Recent developments in NGSO constellations — like the recent FCC approval of Amazon’s Project Kuiper constellation and Amazon’s subsequent $10 billion investment — “represents a seismic jolt for the satcom and space industry,” writes Chris Quilty, Partner of Quilty in the latest Satcom Quarterly Briefing: NGSO Broadband Satellite Constellations – Their Markets and Prospects for Success.

“The industry has now made combined commitments to new/expanded NGSO broadband constellations exceeding $20 billion – a spectacular level of financial support for businesses that have zero revenue today except for O3b which began service in 2014,” Quilty writes. 

The report outlines telcos, consumer broadband, and government and defense as the most promising customers for NGSO capacity, and predicts Starlink and Project Kuiper will try to compete directly with terrestrial broadband versus just targeting customers in rural areas. 
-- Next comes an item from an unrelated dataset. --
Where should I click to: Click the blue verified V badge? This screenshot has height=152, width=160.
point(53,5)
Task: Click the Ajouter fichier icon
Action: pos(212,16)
In addition, Quilty expects satellites in Geostationary Orbit (GEO) and NGSO systems to coexist throughout this decade: “GEOs will be bolstered by new VHTS (Very High Throughput Satellite) capacity but are still likely to play an increasingly smaller role in broadband while remaining relevant in video distribution as linear TV viewing continues its slow decline. We believe this video assessment was a factor in Intelsat and SES’s recent order of a combined 12 C-band satellites to serve U.S.  broadcast markets and meet FCC’s C-band spectrum clearing deadlines supporting U.S. 5G implementation.”